In downtown Oslo not far from the Oslo City Hall is a specialty store, called Fenaknoken (meaning knuckle-bone of mutton ham), offering delicious Norwegian delicacies. The proprietors, father Gudbrand, mother Randi Funnemark and son, gourmet chef Eirik Bræk, have provided tourists and locals alike with quality food and a roundtrip in Norwegian food traditions – much like a living museum.
Fenaknoken, established in 1996, is a melting pot of Norwegian food culture, and the owners are eager to tell you about the food they’ve purchased from selected domestic producers being offered in the small shop. Brunost (brown cheese), for instance, is a staple of Norwegian kitchens, usually cut thin with a cheese slicer to top buttered toast or warm waffles.
If you really want to familiarize yourself with the best of food Norway has to offer, the shop is stuffed to the gills with dried meats, racks of lamb and wooden crates overflowing with cheese and salami. This is indeed one of the most unique shops in Oslo, a museum as well as an institution.
A choice of sausages, cured hams, smoked and dried meat, perhaps the best smoked salmon in Norway, Pata Negra Parma Hams, reindeer and whale, a huge selection of cheeses – it’s all there. Did you know there’s a Norwegian equivalent to French Roquefort? At Christmas the shop is filled with ‘pinnekjøtt’ (cured and dried lamb or mutton) hanging from the ceiling.

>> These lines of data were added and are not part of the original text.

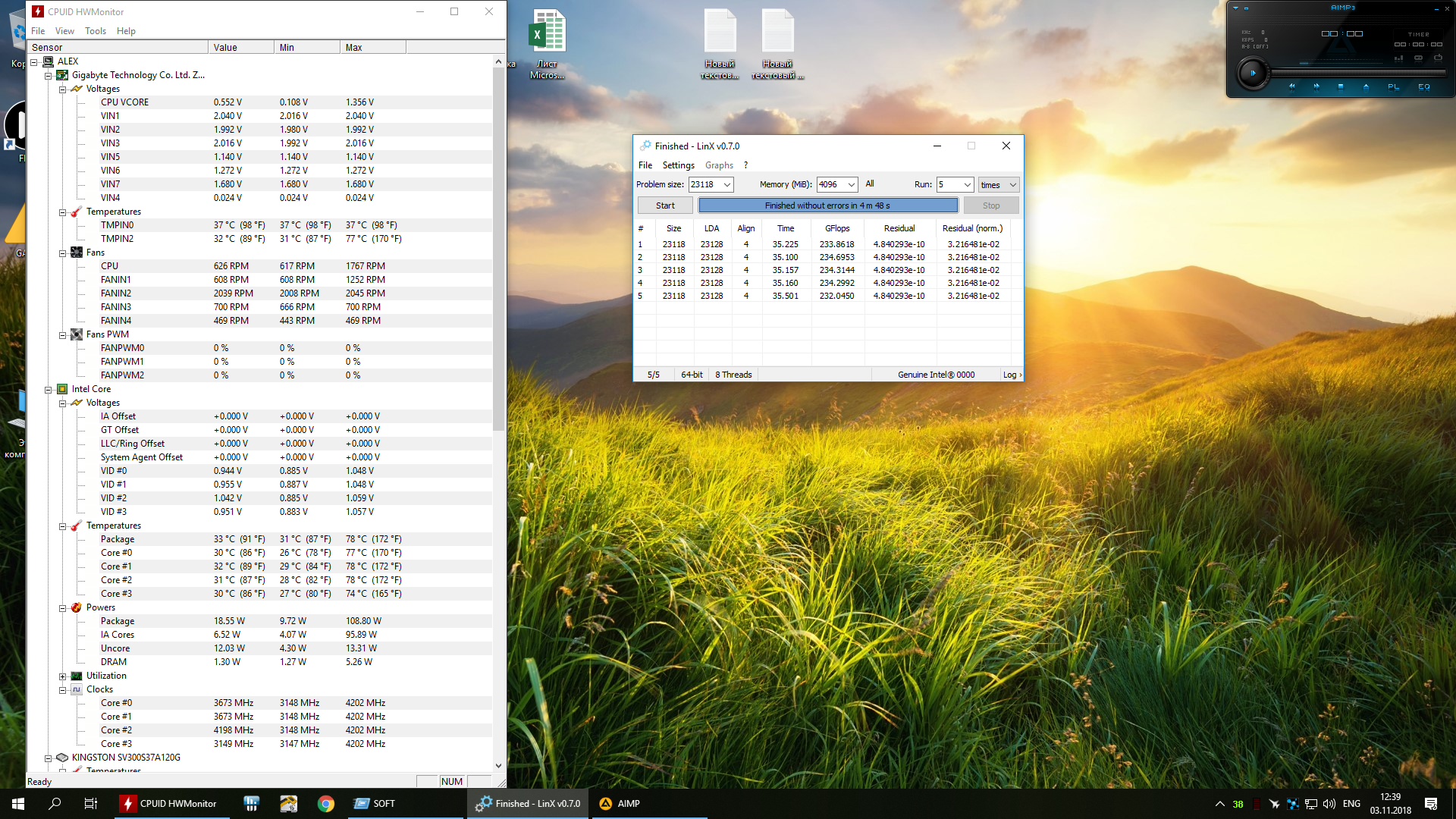The image size is (1456, 819).
Task: Click AIMP previous track icon
Action: point(1291,86)
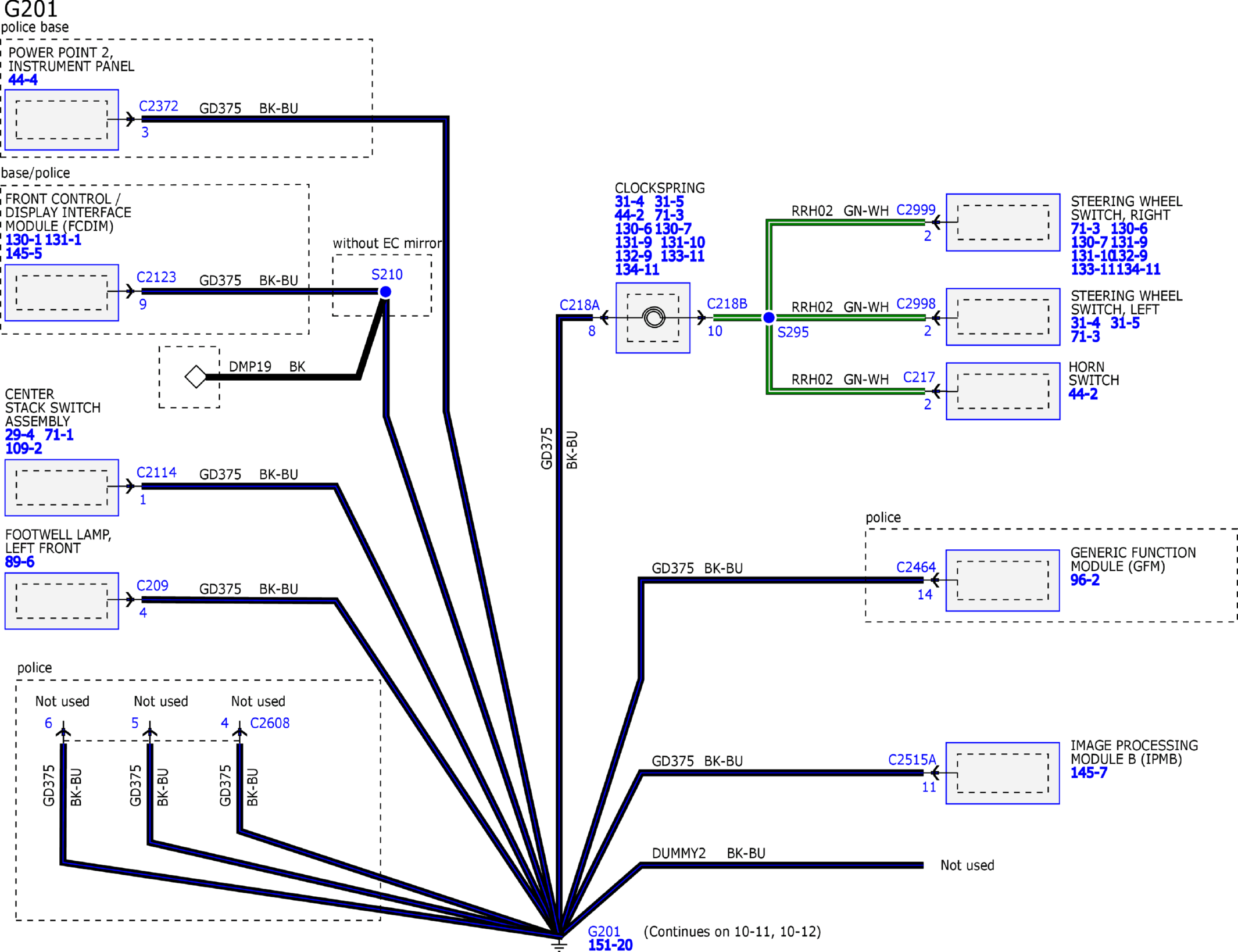1238x952 pixels.
Task: Click connector label C2999
Action: click(x=915, y=210)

“Food is thought for the brain,” says father Gudmund. “Knowing more about traditional food is like having a college crash course. It’s about logistics more than anything else. The growing time is short in this country, but people should live from it all year round. It gives added value to the brain, so don’t let price kill the diversity,” he adds smiling.
Old Norwegian conservation methods demonstrate how curing, drying and salting raw materials created superb delicacies today as well as thousand years ago. Before modern household technology was invented, this was the only way one could preserve food for years without rotting.
Gudmund Bræk tells us that he has experienced a lot of peculiar episodes in the shop. A Japanese customer once visited the shop and when he should pay his credit card did not function. “You can pay next time you’re here,” said Gudmund. A year later the Japanese customer entered the shop again, showed the sales slip and paid.
“We buy and sell trust,” explains Gudmund. “It’s all about generosity, spaciousness and humility,” he adds.
Fenaknoken is a living larder.
Owner, Eirik Bræk, is a well-educated chef and has worked in restaurants in Japan and in the United States, where he worked in the Norwegian Pavilion at the EPCOT Center in Orlando, Florida. Since 1996, he and his father, Gudbrand Bræk, have been in charge of providing traditional Norwegian quality food to the public. Mr. Bræk is originally from Kviteseid in Telemark County, and has a strong affiliation with the local food culture.